The issue is that some mutual funds sold by online discount brokers charge an embedded advisory fee, and discount brokers do not provide advice.
Discount brokers play a useful role in the distribution of financial products for those who don’t seek financial advice, in order to avoid paying for it.
Being a self-directed investor is a choice, and that choice is to be respected.
Currently some mutual funds offered to do-it-yourself investors using discount brokerage platforms come with an embedded advisory service fee. That defeats the purpose.
Electing to forego financial advice in order to reduce fees is inconsistent with the current practice to be charged for advice not received.
Paul Bourque, the president and chief executive of IFIC offered his opinion:
“Investors who buy funds directly, for example through a discount broker, should be confident that they are not inadvertently overpaying by selecting a series (of mutual funds) that includes fees for services that are not available through that platform.”
According to IFIC, two thirds of Series A mutual funds sold in Canada have a management expense ratio of 2 to 2.5 per cent. Mutual funds sold without embedded service fees can have a management expense ratio as low as under 1 per cent.
There are two reasons to offer mutual funds without embedded financial advisory fees. The first, that we have covered, is some investors choose not to receive advice.
The second is to allow for financial advice to be charged separately. This is a more transparent method that is becoming more popular.
In that scenario, an advisor would charge a client a specific amount. Because the advisory fee has been charged, there is no need to have additional advisory fees included in any investment products purchased.
In early 2017, the Canadian Securities Administration released a paper that also proposed changes to embedded mutual fund charges. The chair of that organization, Louis Morisset, provided his comments.
“The CSA has identified three key issues stemming for the payment of embedded commissions. One of the issues identified is the fact that embedded commissions paid generally do not align with the services provided to investors. As an evidence of this issue, we have identified in [our paper] that discount brokers who provide execution-only services often distribute fund series that pay them the same trailing that would be paid to a full-service dealer.”
An idea that Morisset suggested is for investment dealers and advisors to charge directly for financial advice.
That would be the best solution and I for one would like to see this implemented.

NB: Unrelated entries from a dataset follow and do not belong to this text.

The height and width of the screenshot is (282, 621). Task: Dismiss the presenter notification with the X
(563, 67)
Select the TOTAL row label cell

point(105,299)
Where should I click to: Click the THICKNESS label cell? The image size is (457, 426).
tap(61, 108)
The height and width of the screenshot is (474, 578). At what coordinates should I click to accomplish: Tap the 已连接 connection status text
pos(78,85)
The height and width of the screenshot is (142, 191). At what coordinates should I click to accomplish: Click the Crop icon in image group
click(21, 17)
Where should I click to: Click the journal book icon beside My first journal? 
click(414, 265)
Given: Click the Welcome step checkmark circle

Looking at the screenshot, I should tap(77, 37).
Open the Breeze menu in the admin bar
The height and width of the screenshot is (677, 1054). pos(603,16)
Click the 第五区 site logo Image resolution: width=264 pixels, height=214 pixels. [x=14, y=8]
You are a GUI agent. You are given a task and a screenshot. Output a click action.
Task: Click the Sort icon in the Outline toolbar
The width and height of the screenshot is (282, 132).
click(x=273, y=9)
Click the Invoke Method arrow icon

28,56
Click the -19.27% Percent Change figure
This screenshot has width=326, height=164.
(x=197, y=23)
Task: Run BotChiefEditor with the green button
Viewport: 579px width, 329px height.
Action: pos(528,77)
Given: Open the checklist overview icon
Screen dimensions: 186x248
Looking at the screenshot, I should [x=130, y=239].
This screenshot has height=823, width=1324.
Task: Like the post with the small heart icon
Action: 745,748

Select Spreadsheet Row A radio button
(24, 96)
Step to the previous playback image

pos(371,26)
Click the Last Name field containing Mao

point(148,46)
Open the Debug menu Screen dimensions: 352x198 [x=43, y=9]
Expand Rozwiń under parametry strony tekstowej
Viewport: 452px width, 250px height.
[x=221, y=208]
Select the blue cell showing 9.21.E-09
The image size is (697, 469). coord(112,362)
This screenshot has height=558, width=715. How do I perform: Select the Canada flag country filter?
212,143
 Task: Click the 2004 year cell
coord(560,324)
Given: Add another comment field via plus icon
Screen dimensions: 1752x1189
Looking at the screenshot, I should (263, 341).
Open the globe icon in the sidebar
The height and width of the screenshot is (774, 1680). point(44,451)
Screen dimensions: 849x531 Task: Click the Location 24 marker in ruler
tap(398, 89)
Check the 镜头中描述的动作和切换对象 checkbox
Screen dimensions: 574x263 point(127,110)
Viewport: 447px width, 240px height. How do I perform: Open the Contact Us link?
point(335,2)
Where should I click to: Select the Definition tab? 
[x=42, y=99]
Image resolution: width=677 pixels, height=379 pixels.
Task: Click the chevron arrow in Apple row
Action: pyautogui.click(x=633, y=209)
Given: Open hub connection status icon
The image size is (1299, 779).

Capitalism is all about the distribution of goods and services to customers at a specific price. Ongoing intense competition is a constant balancing act between the value of the good or service offered, and the price paid.
For financial consumers to be involved in the ebb and flow of capitalism they need to easily understand the cost of financial products and service. That way they can make informed decisions on what they purchase, or what they decide not to purchase.
Until we have a simple and transparent pricing mechanism, like virtually every other business transaction, the investment industry will not have the full advantages of a free market.